┌─ SELECTED PASSAGE
Other Projects

Here are some links and basic explanations for other projects I’m working on. They may be in varied stages of completeness.

To Restore People’s Names

This is a digital version of the exhibit housed in one of the glass display cases on the third floor of TCH outside the history department during Spring 2026. It is based on Dr. Amy Larner Giroux’s work. A mixed team of students wrote and curated the exhibit, and I created the digital extension, presenting Dr. Giroux’s research on unidentified soldiers at St. Augustine National Cemetery. The exhibit integrates audio narration, embedded 3D models of cemetery monuments, archival photography, and annotated mapping into a single-page GitHub Pages site. Designed to make scholarly research legible to a general public audience.

The Truing Stand

The Truing Stand is a bicycle wheel truing simulator built as a final project for ENG6819: Critical Making in the Age of AI. The piece combines Twine narrative, Tracery-generated text, and P5.js into a three-part interactive experience drawn from my background as a bicycle mechanic. The project treats the truing stand, a tool for diagnosing and correcting a wobbly bicycle wheel, as a metaphor for iterative, attentive practice.

Spoke Tension

Spoke Tension is another, earlier assignment from ENG6819, and portions of it became a foundation for The Truing Stand. It is a P5.js meditation on wheel building and structural care. A slowly rotating bicycle wheel in which each spoke carries a live tension value that drifts over time, made visible through color and audible through ambient drone and interactive pluck sounds. Conceptually grounded in Debbie Chachra’s “Beyond Making,” the wheel here is not being built or made; it is being listened to.

The Sunday Mechanic’s Disaster Catalogue

This is another assignment from ENG6819. It is a browser “game” created in Tracery that produces a catalog of bicycle repair misadventures. It’s built as an exercise in grammar-based generative text; the piece uses branching language rules to procedurally compose failure scenarios drawn from the vocabulary of bike mechanics. Each refresh produces something new.
└─
┌─ EXTRACTED ENTRIES
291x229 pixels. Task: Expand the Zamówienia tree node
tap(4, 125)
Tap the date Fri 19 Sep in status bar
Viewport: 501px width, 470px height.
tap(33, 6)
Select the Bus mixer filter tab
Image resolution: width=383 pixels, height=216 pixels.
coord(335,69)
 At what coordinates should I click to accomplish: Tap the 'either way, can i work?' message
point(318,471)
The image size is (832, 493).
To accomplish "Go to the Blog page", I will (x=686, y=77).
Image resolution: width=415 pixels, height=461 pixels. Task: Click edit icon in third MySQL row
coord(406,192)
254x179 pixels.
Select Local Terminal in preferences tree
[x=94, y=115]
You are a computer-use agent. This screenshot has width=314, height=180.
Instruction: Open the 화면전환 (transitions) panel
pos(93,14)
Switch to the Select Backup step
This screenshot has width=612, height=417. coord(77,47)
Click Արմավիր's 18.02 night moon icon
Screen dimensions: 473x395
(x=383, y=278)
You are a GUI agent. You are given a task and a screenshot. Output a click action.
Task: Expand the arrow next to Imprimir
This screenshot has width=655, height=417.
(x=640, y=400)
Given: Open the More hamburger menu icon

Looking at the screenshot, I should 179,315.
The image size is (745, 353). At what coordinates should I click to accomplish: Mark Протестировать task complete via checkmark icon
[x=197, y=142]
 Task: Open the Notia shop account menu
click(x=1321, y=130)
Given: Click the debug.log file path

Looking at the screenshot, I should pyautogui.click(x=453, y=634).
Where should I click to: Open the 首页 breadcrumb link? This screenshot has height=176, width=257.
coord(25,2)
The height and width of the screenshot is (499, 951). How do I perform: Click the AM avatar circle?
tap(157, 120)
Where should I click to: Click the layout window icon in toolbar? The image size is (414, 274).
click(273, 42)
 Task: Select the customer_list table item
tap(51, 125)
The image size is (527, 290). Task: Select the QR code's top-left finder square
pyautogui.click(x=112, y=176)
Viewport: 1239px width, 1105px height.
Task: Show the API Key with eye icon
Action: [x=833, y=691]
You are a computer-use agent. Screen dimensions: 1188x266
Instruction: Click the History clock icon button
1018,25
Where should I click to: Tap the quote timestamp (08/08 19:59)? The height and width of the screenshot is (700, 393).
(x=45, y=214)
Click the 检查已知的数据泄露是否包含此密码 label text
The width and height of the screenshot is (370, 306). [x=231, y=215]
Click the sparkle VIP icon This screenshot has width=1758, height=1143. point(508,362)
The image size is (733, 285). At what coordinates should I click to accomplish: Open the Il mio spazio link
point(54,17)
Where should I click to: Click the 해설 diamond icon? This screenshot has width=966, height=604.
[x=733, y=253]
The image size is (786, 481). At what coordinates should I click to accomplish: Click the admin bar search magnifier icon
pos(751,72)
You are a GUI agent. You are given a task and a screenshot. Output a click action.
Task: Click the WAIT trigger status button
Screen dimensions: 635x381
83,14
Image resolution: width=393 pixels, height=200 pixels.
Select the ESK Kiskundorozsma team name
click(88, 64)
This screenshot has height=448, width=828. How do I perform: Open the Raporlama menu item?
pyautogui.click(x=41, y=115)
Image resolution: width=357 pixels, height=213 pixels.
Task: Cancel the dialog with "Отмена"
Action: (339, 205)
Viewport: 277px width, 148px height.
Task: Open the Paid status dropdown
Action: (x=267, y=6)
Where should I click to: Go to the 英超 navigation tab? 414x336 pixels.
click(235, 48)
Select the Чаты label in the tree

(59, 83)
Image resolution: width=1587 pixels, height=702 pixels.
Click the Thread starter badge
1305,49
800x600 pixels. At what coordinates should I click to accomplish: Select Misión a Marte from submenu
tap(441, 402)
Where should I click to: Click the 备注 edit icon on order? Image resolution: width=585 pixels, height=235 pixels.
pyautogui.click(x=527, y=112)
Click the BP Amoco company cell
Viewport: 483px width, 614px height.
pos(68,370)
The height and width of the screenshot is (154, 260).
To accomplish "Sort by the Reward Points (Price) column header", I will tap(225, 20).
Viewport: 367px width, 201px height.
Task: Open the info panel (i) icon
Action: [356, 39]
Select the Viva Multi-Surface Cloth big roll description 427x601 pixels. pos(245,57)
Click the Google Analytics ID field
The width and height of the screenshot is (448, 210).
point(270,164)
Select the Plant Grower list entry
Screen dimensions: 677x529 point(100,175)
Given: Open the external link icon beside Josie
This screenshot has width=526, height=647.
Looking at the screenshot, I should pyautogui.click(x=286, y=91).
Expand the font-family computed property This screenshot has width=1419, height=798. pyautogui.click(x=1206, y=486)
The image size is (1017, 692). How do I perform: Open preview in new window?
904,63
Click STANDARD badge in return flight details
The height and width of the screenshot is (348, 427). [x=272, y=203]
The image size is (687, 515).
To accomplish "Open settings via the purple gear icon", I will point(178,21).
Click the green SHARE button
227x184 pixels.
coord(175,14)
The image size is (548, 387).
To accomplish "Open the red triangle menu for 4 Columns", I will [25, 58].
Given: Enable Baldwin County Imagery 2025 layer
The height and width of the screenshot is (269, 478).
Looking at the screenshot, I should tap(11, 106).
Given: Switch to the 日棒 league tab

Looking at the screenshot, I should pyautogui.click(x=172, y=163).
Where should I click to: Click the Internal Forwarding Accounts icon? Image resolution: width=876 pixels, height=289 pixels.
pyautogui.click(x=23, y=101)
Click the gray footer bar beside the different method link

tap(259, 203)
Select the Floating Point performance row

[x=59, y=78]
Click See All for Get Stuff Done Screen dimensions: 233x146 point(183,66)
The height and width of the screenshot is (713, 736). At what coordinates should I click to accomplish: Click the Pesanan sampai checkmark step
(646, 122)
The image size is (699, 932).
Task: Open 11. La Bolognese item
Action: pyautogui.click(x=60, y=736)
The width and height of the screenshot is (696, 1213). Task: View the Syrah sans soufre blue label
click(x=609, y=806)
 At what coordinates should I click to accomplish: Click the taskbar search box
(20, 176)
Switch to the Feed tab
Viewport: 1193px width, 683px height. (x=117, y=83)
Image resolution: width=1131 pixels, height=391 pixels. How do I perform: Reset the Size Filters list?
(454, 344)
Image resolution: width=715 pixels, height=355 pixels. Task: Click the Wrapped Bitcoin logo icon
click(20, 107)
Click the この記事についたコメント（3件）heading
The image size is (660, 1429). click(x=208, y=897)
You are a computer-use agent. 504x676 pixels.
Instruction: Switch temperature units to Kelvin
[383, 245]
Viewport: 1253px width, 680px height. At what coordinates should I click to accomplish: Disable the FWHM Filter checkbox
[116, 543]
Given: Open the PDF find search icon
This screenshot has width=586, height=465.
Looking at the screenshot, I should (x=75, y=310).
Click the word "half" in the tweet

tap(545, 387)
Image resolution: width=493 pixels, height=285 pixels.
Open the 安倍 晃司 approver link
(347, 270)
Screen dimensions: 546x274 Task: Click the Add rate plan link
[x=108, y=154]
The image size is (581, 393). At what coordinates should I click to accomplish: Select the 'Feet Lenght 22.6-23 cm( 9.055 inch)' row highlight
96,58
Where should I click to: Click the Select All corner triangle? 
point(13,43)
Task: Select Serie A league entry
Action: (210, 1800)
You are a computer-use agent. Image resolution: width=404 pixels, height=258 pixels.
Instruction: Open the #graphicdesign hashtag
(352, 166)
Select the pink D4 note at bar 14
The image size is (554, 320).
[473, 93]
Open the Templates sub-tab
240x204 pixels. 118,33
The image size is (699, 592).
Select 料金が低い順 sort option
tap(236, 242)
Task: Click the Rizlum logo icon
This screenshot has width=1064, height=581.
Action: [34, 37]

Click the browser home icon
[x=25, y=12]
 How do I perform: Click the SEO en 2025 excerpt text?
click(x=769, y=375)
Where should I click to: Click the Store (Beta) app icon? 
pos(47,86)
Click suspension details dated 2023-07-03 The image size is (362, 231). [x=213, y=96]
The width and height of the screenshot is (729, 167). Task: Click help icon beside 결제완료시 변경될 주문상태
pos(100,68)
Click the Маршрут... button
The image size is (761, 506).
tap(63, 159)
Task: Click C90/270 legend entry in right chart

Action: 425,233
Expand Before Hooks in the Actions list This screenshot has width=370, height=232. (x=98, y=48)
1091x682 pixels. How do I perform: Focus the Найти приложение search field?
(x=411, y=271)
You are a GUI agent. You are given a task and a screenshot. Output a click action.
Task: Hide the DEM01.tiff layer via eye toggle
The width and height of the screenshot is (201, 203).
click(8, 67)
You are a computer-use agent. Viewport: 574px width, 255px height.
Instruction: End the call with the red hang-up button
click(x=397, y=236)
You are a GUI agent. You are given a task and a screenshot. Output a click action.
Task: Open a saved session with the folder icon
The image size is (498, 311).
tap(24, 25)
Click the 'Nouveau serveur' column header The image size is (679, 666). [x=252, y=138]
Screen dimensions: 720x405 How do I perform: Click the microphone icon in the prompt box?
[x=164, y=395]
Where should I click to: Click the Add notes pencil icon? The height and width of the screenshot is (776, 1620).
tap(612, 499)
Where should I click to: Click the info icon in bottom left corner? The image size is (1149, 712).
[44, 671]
└─
▶ BRIEF 1
In the projects page, which course was The Truing Stand built for?
▶ BRIEF 2
Write what follows the last sentence of the projects page.

▶ REPLY 1
It was built as a final project for ENG6819: Critical Making in the Age of AI.

▶ REPLY 2
Oops

A small puzzle game built in Bitsy for ENG6819. Something is wrong with the bicycle. Grab a tool from the workbench and bring it to the bike. However, only one tool will work, and the wrong ones will need to go in the trash before you can try again. Built within Bitsy’s tight constraints, the color palette is a deliberate nod to the iconic Park Tool blue, familiar to anyone who has spent time in a bike shop.

Use arrow keys to move. Bump into objects to interact.

Sheldon Brown Visualization

This is a corpus visualization built from a full scrape of sheldonbrown.com, the encyclopedic bicycle reference site maintained by the late mechanic and technical writer Sheldon Brown, and kept alive by the cycling community since his death in 2008. The project involved writing a custom Python scraper to collect over 28 million words across thousands of pages, a corpus too large for standard tools like Voyant to process. When a sample of 200 pages suggested “brake” was the site’s dominant subject, scaling up to the full corpus told a different story: “bicycle” dominated by a wide margin, and the smaller sample had simply overrepresented technical brake content at the expense of Brown’s journals, blog posts, and personal writing. Resolving that required deliberate decisions about stop words, plural consolidation, and how to handle web artifacts like stray HTML and URLs; choices that shaped the results as much as the data itself. The final visualizations show bar charts, bubble displays, and a table of the top 100 words, but the more interesting finding was methodological: that sampling decisions are interpretation, and that what makes Sheldon’s site worth studying is its multitudes, not just its technical content.